On Fri, 8 Jun 2001, Chris Hostetter wrote:

> After reading the Apocalypse & Exegesis articles, and seeing some examples
> of properties and the "is" operator, I'd like to suggest that the
> less-then operator be changed, so it is functionally equivalent to:
> 
>       $v2 = VALUE2;
>       $v1 = (defined VALUE1.valueR ? VALUE1.valueR : VALUE1);
>       return ($v2-$v1 == abs($v2-$v1)) is valueR($v2);
> 
> which (assuming the operator's association was changed to "left") would
> cause the following code to mean what beginning programmers always think it
> should mean:
> 
>       if ($foo < $bar < $baz) { ... }
> 
> It should be obvious how "> <= >= lt gt le ge" can similarly
> be modified.  Then even this would make sense...
> 
>       if ($foo <= $bar > $yak lt $wak) { ... }


        For certain definitions of "sense."  :>

        Seriously, I have several thoughts on this:

        1) The "do this because it will be more intuitive for beginners"
argument comes up a lot, and is pretty appealing at first.  However, as
someone (was it tchrist?) pointed out, beginners don't stay beginners for
long, so writing a language for beginners may cost you people when they
"grow out of" your language.  I don't this we should do this just because
it would be better for beginners; if we're going to do it, let's do it
because it is a good feature.

        2) This feature would be very prone to abuse (makes it easier to
obfuscate code), but that isn't a reason to disqualify something either.  

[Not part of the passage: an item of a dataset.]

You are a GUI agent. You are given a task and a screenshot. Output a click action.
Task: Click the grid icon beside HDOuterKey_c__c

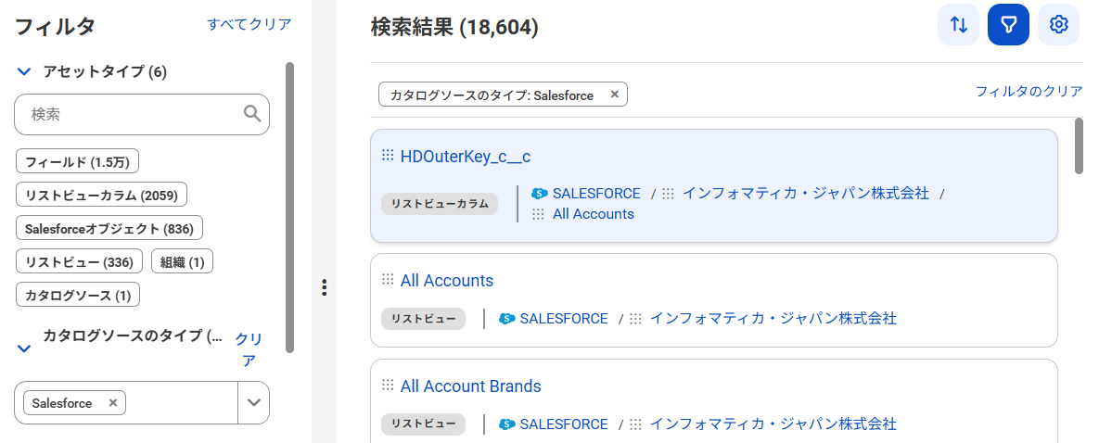point(388,156)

        3) Used for what it is intended for, it seems like a very concise,
expressive way to do multiple relationship tests without needing all those
"&&"s and such.  If we assume that these expressions read from left to
right by overlapped pairs, so that these are equivalent:
        ($foo < $bar < $baz < $jaz)
        (($foo < $bar) && ($bar < $baz) && ($baz < $jaz))

        ...then I don't think we're giving up any comprehensibility, and
we are gaining conciseness.  I vote 'yes' (fwiw).